Jonathan Phelan, Head of Retail Enforcement at the FSA, commented “AFS’s failings were serious because its sales process enabled vulnerable customers to apply for mortgage contracts that they could not necessarily afford. In giving the mortgage advice, AFS also failed to provide customers with accurate information about the mortgage contracts. The firm’s customer base is largely sub-prime and many of them were seeking to re-mortgage to consolidate existing debts.
"Behind this poor compliance regime, we found that in all the sales files that we reviewed the customers had provided AFS with false income and employment information.”
The FSA identified the following concerns about AFS:
Personal and financial information provided by customers during the fact finding process was not disclosed on mortgage application forms submitted to lenders by AFS;
AFS did not have in place adequate systems to monitor the quality of advice provided by individual advisers;
AFS did not provide its customers with adequate suitability letters and could not demonstrate from its client files the suitability of recommended mortgage contracts;
AFS did not disclose the correct procurement fees to customers. The procurement fee stated in mortgage offers was significantly higher than that disclosed to the customers;
In a number of cases self-certification mortgages were recommended despite the fact that a standard high street mortgage contract was clearly more suitable; and
Behind a weak compliance regime, it appeared that many of AFS’ customers provided false income and employment information in support of their mortgage applications.
AFS co-operated fully with the FSA throughout the investigation and has been proactive in taking steps to remedy identified deficiencies and improve the resourcing and quality of its compliance function. From November 2007, AFS undertook a comprehensive programme of action to improve its compliance controls and sales procedures, and it has agreed to the appointment of a skilled person to report to the FSA on the effectiveness of its new arrangements.
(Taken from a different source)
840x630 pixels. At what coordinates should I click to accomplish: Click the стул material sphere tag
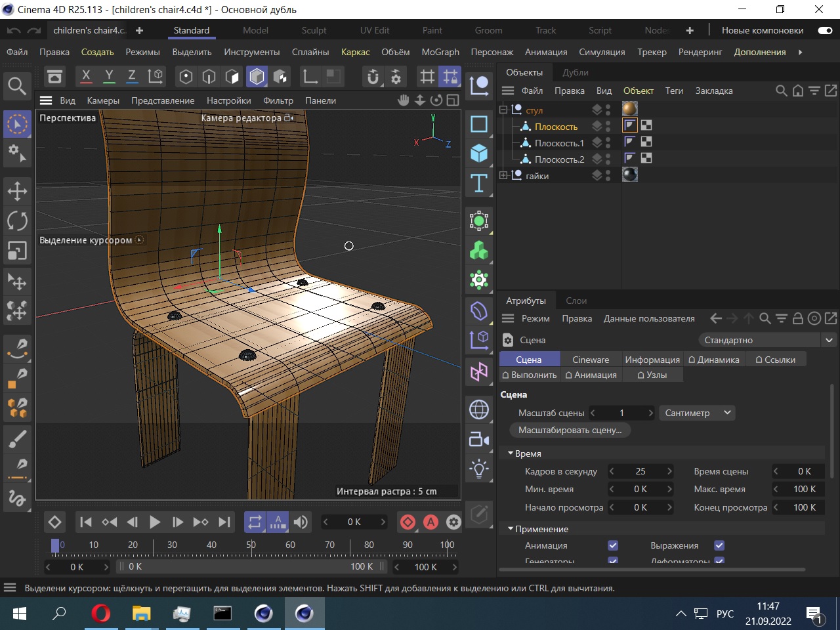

Even though AFS may have made unsuitable recommendations to customers, a past business review was not considered appropriate in this case because many of the customers had given false information about themselves.
AFS agreed to settle at an early stage of the FSA's investigation and therefore qualified for a 30% discount under the FSA’s executive settlement procedure. Were it not for this reduction, the FSA would have imposed a financial penalty of £90,000.